A Fontanelle le sfide di pugilato

17 Settembre 2023

In tanti hanno partecipato ieri all’iniziativa sportiva organizzata da Pignoli (Udc)

PESCARA. «La migliore risposta che si può dare a quello che è avvenuto a Fontanelle e in particolare in via Caduti per servizio con incendi di auto e altri atti intimidatori è anche e soprattutto quello di ricorrere allo sport, attività che è anche sociale». Lo ha detto ieri il capogruppo Udc al Comune di Pescara Massimiliano Pignoli nel corso della manifestazione pugilistica che si è svolta in via Caduti per servizio.
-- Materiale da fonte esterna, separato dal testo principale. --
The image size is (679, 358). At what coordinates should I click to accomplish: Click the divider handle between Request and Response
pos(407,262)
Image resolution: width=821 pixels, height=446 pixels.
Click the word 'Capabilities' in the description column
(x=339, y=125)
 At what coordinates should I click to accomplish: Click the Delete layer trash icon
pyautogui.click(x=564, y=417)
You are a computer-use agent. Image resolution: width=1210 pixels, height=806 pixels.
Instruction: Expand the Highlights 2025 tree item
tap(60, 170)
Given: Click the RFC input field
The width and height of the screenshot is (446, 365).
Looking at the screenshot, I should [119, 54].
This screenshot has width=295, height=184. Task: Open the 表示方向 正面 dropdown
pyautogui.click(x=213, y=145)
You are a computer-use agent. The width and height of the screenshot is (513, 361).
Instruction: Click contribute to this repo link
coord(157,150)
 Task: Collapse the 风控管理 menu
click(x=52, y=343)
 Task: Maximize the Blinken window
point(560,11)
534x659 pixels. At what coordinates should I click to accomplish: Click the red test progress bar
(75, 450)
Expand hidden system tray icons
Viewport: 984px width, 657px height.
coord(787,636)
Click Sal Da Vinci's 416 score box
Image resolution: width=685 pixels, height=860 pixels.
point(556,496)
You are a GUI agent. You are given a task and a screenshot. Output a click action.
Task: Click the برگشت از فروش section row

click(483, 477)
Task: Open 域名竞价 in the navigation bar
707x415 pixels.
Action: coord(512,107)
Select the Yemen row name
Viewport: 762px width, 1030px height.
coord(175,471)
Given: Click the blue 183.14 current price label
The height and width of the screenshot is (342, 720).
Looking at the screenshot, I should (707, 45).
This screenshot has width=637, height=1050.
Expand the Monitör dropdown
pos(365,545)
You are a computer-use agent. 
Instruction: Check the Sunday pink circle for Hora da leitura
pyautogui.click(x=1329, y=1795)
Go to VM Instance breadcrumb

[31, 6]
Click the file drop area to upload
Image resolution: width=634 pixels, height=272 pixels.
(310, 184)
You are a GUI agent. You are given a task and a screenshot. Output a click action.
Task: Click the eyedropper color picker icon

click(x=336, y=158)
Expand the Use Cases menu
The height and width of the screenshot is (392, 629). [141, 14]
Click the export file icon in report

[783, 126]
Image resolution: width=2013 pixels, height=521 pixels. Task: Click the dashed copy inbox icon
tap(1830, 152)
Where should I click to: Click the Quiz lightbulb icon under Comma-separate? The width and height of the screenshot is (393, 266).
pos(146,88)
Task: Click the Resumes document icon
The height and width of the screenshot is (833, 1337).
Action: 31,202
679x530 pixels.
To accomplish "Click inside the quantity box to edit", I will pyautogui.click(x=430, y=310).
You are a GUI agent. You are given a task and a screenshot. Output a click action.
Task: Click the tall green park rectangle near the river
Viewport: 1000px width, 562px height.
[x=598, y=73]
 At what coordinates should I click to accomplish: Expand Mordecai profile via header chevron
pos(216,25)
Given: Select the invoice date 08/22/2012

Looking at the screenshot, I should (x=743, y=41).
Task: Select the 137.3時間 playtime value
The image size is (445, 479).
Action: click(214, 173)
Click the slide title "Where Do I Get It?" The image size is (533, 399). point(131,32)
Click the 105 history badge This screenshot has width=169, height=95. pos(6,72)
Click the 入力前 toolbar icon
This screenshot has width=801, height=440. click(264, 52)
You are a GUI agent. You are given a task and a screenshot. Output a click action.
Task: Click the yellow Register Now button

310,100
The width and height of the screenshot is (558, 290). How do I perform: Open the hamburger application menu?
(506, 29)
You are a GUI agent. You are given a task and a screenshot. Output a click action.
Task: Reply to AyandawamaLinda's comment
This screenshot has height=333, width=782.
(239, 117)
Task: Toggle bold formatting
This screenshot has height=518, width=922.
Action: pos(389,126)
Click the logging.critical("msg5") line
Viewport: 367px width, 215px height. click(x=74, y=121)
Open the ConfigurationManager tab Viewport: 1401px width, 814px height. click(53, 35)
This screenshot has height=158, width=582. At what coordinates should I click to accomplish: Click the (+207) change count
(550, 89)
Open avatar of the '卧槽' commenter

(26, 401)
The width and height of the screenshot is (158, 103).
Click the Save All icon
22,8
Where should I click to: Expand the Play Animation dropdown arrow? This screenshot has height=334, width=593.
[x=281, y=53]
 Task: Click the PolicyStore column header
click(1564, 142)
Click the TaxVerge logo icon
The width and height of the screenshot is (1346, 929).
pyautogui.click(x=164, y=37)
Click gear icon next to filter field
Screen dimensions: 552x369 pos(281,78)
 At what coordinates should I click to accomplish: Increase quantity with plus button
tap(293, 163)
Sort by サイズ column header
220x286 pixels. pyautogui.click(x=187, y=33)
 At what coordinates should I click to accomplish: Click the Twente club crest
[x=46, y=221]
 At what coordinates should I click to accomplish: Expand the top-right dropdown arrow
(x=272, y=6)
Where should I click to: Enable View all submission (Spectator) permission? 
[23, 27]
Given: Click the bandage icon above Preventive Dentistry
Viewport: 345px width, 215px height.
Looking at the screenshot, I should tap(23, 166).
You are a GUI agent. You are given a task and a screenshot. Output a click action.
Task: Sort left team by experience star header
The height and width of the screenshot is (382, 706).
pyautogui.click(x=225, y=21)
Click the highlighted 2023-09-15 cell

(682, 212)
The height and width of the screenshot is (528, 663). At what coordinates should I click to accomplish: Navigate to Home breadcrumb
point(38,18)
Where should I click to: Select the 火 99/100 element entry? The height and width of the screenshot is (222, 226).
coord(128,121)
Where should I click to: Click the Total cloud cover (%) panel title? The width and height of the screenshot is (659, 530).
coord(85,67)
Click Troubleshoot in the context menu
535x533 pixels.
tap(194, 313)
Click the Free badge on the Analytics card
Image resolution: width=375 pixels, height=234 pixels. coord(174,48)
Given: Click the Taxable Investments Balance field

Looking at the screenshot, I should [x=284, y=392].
L’iniziativa è stata organizzata dalla società pugilistica Di Giacomo e dalla Black Mmamba team.
«L’evento», ha affermato, «si è tenuto in una zona della nostra città che nelle ultime settimane troppe volte è finita sotto i riflettori per atti delinquenziali. Questo invece vuole essere un segnale non certo simbolico». «Anche lo scorso anno avevamo proposto iniziative simili a questa», ha ricordato l’assessore all’ascolto del disagio sociale Nicoletta Di Nisio, «con lo sport si può avere una speranza in più. I ragazzi hanno bisogno di avere e rispettare delle regole e lo stare insieme è fondamentale. Noi siamo e saremo sempre in prima linea per chi ha bisogno, anche perché molti non hanno la possibilità di fare sport e quindi iniziative come queste sono davvero lodevoli e da incoraggiare». Loredana Nappo della Pugilistica Di Giacomo: «Quando il capogruppo Pignoli ci ha proposto questa idea abbiamo detto sì senza esitare un secondo. Noi abbiamo come obiettivo far divertire questi ragazzi. A tutti bisogna dare una via d’uscita, una via di riscatto se hanno sbagliato e con lo sport tutto questo può accadere soprattutto in un quartiere come quello di Fontanelle». Massimo Diodati del Black Mmamba team: «Questo è il secondo evento che facciamo. Il primo era stato per i ragazzi disabili».